1. Yankee Hotel Foxtrot, Wilco (Nonesuch). A friend of mine in Ohio just sent me a 26-track disc of demos, unreleased songs, early versions and songs that ended up on Jay Bennett and Ed Burch's The Palace 4 a.m. (Part 1), (which would find a place here if I had space for 20), and I swear it's better than the released version in most cases. After Jim O'Rourke got a hold of it, it became a bit more distant. Still, at the time it came out, maybe a little distance is what we all needed.
2. Read Music/Speak Spanish, Desaparecidos (Saddle Creek). Part I, in which barely legal Conor Oberst, who is smarter than you were at his age, and is backed by loud, churning guitars that sound comfortable to a lot of us, rails against everything standing in the way of the American dream promised to him: urban sprawl, clothes that are too expensive (available exclusively at a mall that sickens him), and a mortgage with an ugly balloon payment ever-looming. Oh, and it completely frickin' rocks, too.
3. Yoshimi Battles the Pink Robots, The Flaming Lips (Warner Bros.). As a dyed in the wool non-sci-fi geek, I was initially turned off by the subject matter--y'know, all that futuristic robot crap--but I couldn't shake the melodies, or the very sound of it. The bass made my tiny speakers rumble. And I like that sort of thing.
4. You Can Feel Me, Har Mar Superstar (Record Collection). A laptop parody of overblown modern R&B clichés by a pasty Ron Jeremy lookalike from St. Paul, or the no-more-overblown-than-Jay-Z sexed-up party joint of the year? If it wasn't both, you wouldn't be reading this right now.
5. Kill the Moonlight, Spoon (Merge). Their most "difficult" album was the one that finally snared me. A fine bunch of pomo Beatles demos that never happened, trust me and listen to it a half-dozen times before you sell it back.
6. In Search of..., N*E*R*D (Virgin). The most consistently interesting producers in hip-pop, responsible for just about every KRQ guilty pleasure of yours in the last two years--the Neptunes, duh!--do it for themselves. Oddly, the canned-beat European version is funkier than the guitar-centric U.S. one. Even so, you'll find the version available at your local record store bridges rock and rap in a most organic and enjoyable fashion.
7. Lifted or The Story is in the Soil, Keep Your Ear to the Ground, Bright Eyes (Saddle Creek).

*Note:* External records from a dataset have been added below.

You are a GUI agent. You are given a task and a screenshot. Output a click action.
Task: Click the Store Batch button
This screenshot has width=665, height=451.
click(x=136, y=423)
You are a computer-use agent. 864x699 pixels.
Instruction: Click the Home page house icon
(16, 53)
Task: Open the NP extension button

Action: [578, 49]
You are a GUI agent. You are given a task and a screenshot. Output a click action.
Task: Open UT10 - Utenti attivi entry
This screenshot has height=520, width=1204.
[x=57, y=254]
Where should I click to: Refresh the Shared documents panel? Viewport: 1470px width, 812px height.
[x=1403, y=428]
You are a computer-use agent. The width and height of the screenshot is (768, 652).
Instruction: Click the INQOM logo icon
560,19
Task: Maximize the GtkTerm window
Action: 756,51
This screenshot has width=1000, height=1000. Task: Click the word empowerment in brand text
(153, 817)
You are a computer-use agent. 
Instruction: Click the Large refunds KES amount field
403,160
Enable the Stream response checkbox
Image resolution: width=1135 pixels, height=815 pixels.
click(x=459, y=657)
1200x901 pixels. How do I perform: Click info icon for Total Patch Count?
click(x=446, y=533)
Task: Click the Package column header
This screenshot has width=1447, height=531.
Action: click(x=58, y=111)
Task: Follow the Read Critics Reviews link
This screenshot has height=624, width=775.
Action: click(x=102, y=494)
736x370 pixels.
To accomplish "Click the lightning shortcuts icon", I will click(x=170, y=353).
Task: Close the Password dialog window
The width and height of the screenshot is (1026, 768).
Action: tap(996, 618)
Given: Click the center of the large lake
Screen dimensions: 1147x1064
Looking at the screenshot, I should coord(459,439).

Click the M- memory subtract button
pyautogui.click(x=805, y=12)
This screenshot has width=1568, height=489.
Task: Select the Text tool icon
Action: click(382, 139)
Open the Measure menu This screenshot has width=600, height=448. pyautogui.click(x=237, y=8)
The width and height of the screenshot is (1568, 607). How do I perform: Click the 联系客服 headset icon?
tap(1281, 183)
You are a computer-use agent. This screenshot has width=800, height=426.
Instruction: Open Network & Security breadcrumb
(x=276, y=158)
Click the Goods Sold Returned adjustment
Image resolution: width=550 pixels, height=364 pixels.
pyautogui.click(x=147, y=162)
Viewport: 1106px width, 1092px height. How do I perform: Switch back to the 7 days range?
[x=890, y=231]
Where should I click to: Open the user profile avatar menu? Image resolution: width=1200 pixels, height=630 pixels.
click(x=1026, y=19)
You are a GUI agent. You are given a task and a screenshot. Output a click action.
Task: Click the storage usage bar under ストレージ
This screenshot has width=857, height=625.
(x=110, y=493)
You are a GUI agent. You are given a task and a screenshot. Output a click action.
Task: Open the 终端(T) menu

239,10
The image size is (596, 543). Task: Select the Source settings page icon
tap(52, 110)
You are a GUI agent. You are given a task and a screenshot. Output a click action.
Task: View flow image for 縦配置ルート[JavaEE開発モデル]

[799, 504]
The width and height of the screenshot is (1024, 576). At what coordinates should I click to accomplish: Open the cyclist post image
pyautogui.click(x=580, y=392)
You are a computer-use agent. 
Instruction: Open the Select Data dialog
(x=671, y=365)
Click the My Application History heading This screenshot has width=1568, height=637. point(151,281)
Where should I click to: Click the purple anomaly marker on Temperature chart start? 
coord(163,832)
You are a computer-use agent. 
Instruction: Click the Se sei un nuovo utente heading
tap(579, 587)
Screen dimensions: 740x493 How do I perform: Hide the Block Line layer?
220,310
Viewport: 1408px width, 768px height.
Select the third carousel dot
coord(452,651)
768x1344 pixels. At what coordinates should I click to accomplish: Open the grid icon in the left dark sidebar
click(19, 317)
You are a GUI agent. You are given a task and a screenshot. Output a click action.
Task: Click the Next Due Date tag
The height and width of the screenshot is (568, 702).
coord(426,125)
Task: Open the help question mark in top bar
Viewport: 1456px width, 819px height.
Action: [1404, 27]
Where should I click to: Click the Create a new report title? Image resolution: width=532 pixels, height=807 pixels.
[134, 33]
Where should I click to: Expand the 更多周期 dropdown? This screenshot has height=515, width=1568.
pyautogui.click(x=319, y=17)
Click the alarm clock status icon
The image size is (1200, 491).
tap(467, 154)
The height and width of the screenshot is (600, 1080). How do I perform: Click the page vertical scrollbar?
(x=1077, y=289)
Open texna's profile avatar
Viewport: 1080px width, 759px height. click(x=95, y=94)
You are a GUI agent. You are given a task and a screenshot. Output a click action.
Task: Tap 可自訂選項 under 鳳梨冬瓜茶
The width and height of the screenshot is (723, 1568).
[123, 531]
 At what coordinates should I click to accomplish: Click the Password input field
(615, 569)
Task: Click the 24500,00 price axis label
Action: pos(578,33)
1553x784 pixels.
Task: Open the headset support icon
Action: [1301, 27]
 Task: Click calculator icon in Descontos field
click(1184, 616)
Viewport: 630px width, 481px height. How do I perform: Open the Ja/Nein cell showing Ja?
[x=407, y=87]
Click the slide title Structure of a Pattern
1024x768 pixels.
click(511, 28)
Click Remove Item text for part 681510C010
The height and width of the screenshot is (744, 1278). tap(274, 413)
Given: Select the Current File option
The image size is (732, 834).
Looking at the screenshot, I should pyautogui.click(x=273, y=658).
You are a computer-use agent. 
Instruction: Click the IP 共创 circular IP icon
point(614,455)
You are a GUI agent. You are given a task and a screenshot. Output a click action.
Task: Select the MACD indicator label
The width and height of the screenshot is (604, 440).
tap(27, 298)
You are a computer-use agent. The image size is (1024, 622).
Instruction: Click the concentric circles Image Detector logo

Part II, in which Conor Oberst (who by the time of this album's release has been called the "new Dylan" more often than Springsteen, Waits, and Forbert combined) not only continues to scavenge his emotional wreckage for your listening "pleasure" but slings it against a canvas of full-on orchestral arrangements that'll make your heart bleed in the best way: cathartically and redemptively.
8. Sha Sha, Ben Kweller (ATO). "Maxed out like a credit card" at the moist age of 20, Kweller has concocted an album Rivers Cuomo should be jealous of, without the oversized specs and fake beard. Guitar pop so good it almost makes up for the last Apples in Stereo record. Plus, every song ends exactly when it should. Last we heard he was still dating Clare Danes. Happy loving couples, line up here.
9. The Headphone Masterpiece, Cody Chesnutt (Ready Set Go). Lo-fi is back, this time shellacked on a double disc set of pseudo neo-soul by a Jesus-loving, blunt-rolling, soul-drenched pussy hound who plays the game in the name of procreation, yo. The child that nature wouldn't let Stevie Wonder and Ted Hawkins have, Chesnutt is everything Lenny Kravitz wishes he could be, at a fraction of the budget.
10. Slanted & Enchanted: Luxe & Reduxe, Pavement (Matador). I've never put a reissue on one of these lists before--always considered it a bit of a cop-out, but this one made me do it. Three times the stuff on the original release, the best album of the '90s is given the royal, remastered, fully expanded treatment it deserves. Everything that exists from the golden, Gary Young years, and then some, this double CD set still sounds as fresh as anything on this list.